El fútbol mundial atraviesa una de las transformaciones más importantes de su historia. A partir del Mundial 2026, la FIFA ampliará el torneo de 32 a 48 selecciones, una decisión que ha generado debate en todo el planeta fútbol. Para algunos, representa la democratización del deporte; para otros, un cambio que podría afectar la competitividad y el prestigio del torneo más importante del planeta.
Una expansión histórica
El Mundial masculino ha tenido varios formatos a lo largo del tiempo. En 1930 participaron apenas 13 selecciones. Con el paso de las décadas, el crecimiento del fútbol global llevó a que en 1998 se estableciera el formato de 32 equipos, vigente hasta Qatar 2022. Sin embargo, la FIFA decidió dar un salto significativo aumentando el cupo a 48 selecciones, lo que significa un incremento del 50 % en la cantidad de participantes.
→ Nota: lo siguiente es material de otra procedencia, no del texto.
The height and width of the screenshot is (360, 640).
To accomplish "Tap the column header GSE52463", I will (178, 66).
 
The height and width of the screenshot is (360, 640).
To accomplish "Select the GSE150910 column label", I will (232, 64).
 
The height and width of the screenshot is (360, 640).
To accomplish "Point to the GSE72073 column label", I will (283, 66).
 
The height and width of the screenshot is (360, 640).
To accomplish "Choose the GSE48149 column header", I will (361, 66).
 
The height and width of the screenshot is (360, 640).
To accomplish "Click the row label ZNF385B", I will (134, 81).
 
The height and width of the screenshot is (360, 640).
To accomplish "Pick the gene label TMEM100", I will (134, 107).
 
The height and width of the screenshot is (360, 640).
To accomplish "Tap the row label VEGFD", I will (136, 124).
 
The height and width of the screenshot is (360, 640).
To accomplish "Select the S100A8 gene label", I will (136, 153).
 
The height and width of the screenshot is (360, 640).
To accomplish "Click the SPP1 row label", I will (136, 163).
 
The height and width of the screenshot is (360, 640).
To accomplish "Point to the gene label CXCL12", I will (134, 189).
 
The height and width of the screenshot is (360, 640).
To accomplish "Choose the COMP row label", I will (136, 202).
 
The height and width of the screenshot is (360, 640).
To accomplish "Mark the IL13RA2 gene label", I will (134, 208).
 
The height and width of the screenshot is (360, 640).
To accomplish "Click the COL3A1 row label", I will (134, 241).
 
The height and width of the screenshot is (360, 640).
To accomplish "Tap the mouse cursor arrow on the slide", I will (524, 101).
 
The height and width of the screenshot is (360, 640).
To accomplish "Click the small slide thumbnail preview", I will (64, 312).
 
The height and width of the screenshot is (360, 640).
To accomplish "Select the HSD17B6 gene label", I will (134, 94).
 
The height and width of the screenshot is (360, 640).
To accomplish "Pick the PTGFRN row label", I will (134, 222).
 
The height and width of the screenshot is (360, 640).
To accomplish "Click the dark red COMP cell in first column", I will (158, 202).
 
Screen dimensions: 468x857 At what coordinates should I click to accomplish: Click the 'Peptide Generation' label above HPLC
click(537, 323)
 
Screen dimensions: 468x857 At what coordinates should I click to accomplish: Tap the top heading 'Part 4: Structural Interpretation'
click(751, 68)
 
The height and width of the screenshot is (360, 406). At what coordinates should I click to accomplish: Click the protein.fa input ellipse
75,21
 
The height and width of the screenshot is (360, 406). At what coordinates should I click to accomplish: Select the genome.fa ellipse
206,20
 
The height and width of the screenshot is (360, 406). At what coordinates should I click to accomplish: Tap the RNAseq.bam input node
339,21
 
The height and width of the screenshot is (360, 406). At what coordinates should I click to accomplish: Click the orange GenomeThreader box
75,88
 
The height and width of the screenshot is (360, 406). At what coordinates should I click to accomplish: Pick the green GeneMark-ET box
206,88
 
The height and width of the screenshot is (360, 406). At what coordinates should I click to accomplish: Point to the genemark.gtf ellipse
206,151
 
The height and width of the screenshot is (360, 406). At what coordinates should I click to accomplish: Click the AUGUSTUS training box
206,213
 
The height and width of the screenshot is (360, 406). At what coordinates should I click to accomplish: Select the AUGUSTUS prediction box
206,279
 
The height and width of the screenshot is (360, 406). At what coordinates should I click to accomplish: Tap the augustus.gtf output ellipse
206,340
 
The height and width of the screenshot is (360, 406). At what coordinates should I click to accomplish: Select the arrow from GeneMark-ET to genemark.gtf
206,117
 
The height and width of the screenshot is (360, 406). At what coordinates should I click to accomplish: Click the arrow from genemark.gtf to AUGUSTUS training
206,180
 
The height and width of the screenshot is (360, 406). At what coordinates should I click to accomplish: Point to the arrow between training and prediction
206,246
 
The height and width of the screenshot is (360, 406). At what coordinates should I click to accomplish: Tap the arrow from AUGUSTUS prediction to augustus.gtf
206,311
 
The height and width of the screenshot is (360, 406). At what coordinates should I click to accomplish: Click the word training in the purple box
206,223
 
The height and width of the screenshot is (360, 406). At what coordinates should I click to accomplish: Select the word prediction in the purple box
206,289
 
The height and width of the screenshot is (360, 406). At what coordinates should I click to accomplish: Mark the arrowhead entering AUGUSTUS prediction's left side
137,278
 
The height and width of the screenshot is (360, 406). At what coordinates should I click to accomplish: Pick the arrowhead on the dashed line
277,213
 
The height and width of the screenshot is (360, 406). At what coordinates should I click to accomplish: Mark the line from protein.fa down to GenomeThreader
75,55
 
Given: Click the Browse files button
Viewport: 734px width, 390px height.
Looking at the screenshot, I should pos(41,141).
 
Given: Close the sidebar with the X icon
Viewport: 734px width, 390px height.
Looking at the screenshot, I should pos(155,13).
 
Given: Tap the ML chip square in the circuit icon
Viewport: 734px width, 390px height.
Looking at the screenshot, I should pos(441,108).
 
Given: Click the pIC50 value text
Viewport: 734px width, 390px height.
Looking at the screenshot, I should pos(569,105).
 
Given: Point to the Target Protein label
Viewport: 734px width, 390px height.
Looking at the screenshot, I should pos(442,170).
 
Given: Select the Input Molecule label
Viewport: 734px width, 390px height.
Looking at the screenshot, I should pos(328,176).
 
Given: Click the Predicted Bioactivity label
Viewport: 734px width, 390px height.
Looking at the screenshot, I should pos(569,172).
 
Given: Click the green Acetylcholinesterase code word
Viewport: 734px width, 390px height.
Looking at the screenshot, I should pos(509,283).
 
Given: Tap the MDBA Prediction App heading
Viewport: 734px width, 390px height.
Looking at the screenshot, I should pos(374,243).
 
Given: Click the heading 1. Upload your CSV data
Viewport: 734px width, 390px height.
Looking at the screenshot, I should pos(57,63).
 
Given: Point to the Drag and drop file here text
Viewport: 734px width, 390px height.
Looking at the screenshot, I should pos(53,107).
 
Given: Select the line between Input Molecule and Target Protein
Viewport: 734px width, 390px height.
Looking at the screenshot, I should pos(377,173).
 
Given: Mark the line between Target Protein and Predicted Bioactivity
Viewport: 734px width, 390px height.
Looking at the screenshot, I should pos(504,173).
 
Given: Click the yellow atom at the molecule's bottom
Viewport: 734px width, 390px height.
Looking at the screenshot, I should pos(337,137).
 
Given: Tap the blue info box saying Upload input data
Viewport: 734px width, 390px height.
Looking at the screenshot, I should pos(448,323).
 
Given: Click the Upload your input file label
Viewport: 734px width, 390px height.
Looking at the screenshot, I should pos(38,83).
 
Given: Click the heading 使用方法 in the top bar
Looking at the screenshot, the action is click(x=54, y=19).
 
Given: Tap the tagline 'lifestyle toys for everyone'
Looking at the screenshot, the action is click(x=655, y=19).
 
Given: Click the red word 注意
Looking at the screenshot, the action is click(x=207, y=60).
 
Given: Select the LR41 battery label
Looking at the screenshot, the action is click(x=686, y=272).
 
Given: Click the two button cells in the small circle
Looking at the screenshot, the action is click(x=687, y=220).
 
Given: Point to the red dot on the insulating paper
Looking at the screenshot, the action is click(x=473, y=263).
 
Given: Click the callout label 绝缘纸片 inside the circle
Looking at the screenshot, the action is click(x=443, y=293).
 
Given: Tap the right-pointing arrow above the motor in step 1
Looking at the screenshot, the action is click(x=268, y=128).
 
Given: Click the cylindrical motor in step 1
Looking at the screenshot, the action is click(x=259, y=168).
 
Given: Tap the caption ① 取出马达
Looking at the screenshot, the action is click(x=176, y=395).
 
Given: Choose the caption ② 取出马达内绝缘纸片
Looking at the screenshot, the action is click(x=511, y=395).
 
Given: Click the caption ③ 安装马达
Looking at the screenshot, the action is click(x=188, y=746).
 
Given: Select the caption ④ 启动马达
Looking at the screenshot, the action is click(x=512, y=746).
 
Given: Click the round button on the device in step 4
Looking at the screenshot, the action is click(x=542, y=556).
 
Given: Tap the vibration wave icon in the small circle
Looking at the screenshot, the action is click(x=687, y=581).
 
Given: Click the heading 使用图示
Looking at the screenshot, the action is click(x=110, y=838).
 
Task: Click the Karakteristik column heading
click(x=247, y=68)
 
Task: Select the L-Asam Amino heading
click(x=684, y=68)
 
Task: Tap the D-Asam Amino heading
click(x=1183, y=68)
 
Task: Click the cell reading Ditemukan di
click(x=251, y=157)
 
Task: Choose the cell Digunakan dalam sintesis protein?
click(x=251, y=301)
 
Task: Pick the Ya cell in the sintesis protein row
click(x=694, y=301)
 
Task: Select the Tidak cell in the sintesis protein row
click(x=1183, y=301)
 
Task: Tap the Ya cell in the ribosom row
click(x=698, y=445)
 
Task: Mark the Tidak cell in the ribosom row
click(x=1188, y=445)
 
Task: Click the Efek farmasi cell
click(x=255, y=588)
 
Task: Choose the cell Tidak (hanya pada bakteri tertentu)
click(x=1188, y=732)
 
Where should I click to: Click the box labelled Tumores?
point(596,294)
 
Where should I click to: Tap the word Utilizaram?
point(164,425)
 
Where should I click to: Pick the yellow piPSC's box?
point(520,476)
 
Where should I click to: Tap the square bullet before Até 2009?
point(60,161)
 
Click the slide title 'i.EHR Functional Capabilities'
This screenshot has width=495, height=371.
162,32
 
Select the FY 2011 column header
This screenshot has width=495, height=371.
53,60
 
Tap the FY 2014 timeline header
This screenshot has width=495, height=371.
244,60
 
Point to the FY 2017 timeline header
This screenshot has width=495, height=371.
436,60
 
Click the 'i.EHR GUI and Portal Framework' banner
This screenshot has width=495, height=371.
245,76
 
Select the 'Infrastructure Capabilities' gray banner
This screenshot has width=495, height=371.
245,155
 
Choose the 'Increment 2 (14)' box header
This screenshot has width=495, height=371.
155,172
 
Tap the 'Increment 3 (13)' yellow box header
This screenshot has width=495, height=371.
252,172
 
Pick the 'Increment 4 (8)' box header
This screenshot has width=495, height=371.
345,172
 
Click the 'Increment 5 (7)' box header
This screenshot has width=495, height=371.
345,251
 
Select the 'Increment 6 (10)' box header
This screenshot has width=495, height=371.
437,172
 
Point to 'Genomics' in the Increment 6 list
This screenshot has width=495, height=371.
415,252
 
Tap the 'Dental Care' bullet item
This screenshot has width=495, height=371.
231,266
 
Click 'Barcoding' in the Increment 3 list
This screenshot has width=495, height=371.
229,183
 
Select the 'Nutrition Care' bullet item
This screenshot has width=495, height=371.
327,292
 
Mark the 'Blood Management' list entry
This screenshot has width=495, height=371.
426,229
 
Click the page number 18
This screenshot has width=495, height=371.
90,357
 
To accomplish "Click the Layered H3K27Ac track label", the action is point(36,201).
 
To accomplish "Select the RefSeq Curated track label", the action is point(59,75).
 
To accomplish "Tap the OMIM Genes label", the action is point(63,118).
El nuevo formato contempla 12 grupos de cuatro equipos, con un total de 104 partidos, superando ampliamente los 64 encuentros que tradicionalmente tenía el torneo. Esto convierte al Mundial 2026 en el evento futbolístico más grande de la historia.
El impacto deportivo: más oportunidades, pero nuevos retos
Uno de los principales argumentos a favor de la expansión es la inclusión. Confederaciones como África, Asia y Concacaf tendrán más cupos, lo que permitirá que selecciones que históricamente han estado cerca de clasificar puedan vivir la experiencia mundialista. Esto fortalece el desarrollo del fútbol en regiones emergentes y amplía el alcance global del torneo.
Sin embargo, surge una preocupación legítima sobre la competitividad. El Mundial ha sido reconocido por reunir a la élite del fútbol internacional, y la inclusión de más selecciones podría generar partidos con diferencias deportivas marcadas. En torneos recientes, encuentros con amplias goleadas han abierto el debate sobre si el aumento de participantes podría reducir el nivel promedio de la competencia.
El factor económico y comercial
Desde el punto de vista financiero, el crecimiento del Mundial es altamente atractivo. Más selecciones implican más partidos, mayor presencia global y un incremento significativo en derechos televisivos, patrocinadores y audiencias. La FIFA estima que la expansión generará ingresos superiores a los 11 mil millones de dólares durante el ciclo mundialista, consolidando el evento como uno de los espectáculos deportivos más rentables del mundo.
Además, el Mundial 2026, que será organizado por Estados Unidos, México y Canadá, aprovechará infraestructuras modernas y un mercado deportivo altamente desarrollado, lo que permitirá manejar el aumento logístico del torneo.
El valor simbólico del Mundial
Más allá de los números, el Mundial representa identidad, historia y emoción. Para muchas naciones, clasificar ya es considerado un logro histórico. Ver nuevas selecciones en competencia puede generar historias inéditas, héroes inesperados y mayor conexión cultural entre países.
Sin embargo, el reto será mantener la mística del torneo. El Mundial siempre ha sido sinónimo de excelencia deportiva, y preservar ese prestigio será fundamental para que el crecimiento no afecte su esencia.
¿Un cambio positivo o un riesgo calculado?
La expansión del Mundial es, sin duda, una apuesta ambiciosa. Por un lado, abre puertas al desarrollo global del fútbol y permite que más países participen del evento deportivo más influyente del planeta. Por otro, plantea interrogantes sobre el equilibrio competitivo y la preservación del nivel histórico del torneo.
Lo cierto es que el fútbol está evolucionando, y el Mundial 2026 marcará un antes y un después en la forma de entender el torneo. La gran pregunta no es solo cuántos equipos participarán, sino si el espectáculo logrará mantener la emoción, la calidad y la pasión que han convertido al Mundial en el evento más esperado del deporte.